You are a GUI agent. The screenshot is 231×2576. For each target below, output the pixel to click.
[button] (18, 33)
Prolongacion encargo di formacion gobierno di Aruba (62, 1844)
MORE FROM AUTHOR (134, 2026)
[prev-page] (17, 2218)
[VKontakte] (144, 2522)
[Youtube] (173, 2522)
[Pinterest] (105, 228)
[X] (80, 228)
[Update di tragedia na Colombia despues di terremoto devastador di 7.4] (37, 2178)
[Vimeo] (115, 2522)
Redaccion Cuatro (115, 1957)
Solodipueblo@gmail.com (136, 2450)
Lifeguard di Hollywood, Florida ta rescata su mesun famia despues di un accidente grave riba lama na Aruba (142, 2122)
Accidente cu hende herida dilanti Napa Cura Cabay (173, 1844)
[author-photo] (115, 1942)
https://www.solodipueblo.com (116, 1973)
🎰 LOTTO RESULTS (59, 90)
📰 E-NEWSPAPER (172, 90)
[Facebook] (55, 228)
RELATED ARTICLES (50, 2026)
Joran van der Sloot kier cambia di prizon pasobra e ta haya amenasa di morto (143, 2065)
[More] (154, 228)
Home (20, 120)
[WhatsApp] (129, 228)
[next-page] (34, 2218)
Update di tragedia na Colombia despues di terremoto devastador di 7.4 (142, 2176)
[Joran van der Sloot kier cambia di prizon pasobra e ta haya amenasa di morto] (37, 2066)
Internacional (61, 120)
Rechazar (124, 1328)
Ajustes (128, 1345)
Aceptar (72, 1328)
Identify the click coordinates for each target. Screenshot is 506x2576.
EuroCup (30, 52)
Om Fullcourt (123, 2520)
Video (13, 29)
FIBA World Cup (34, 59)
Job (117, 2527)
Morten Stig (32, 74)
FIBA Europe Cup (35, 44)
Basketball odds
------------------------------------
■ Task instructions ■
The records above are to be written out again word for word.

■ Response for this exercise ■
You are a GUI agent. The screenshot is 231×2576. For each target below, output the pixel to click.
[button] (18, 33)
Prolongacion encargo di formacion gobierno di Aruba (62, 1844)
MORE FROM AUTHOR (134, 2026)
[prev-page] (17, 2218)
[VKontakte] (144, 2522)
[Youtube] (173, 2522)
[Pinterest] (105, 228)
[X] (80, 228)
[Update di tragedia na Colombia despues di terremoto devastador di 7.4] (37, 2178)
[Vimeo] (115, 2522)
Redaccion Cuatro (115, 1957)
Solodipueblo@gmail.com (136, 2450)
Lifeguard di Hollywood, Florida ta rescata su mesun famia despues di un accidente grave riba lama na Aruba (142, 2122)
Accidente cu hende herida dilanti Napa Cura Cabay (173, 1844)
[author-photo] (115, 1942)
https://www.solodipueblo.com (116, 1973)
🎰 LOTTO RESULTS (59, 90)
📰 E-NEWSPAPER (172, 90)
[Facebook] (55, 228)
RELATED ARTICLES (50, 2026)
Joran van der Sloot kier cambia di prizon pasobra e ta haya amenasa di morto (143, 2065)
[More] (154, 228)
Home (20, 120)
[WhatsApp] (129, 228)
[next-page] (34, 2218)
Update di tragedia na Colombia despues di terremoto devastador di 7.4 (142, 2176)
[Joran van der Sloot kier cambia di prizon pasobra e ta haya amenasa di morto] (37, 2066)
Internacional (61, 120)
Rechazar (124, 1328)
Ajustes (128, 1345)
Aceptar (72, 1328)
Identify the click coordinates for each target. Screenshot is 506x2576.
EuroCup (30, 52)
Om Fullcourt (123, 2520)
Video (13, 29)
FIBA World Cup (34, 59)
Job (117, 2527)
Morten Stig (32, 74)
FIBA Europe Cup (35, 44)
Basketball odds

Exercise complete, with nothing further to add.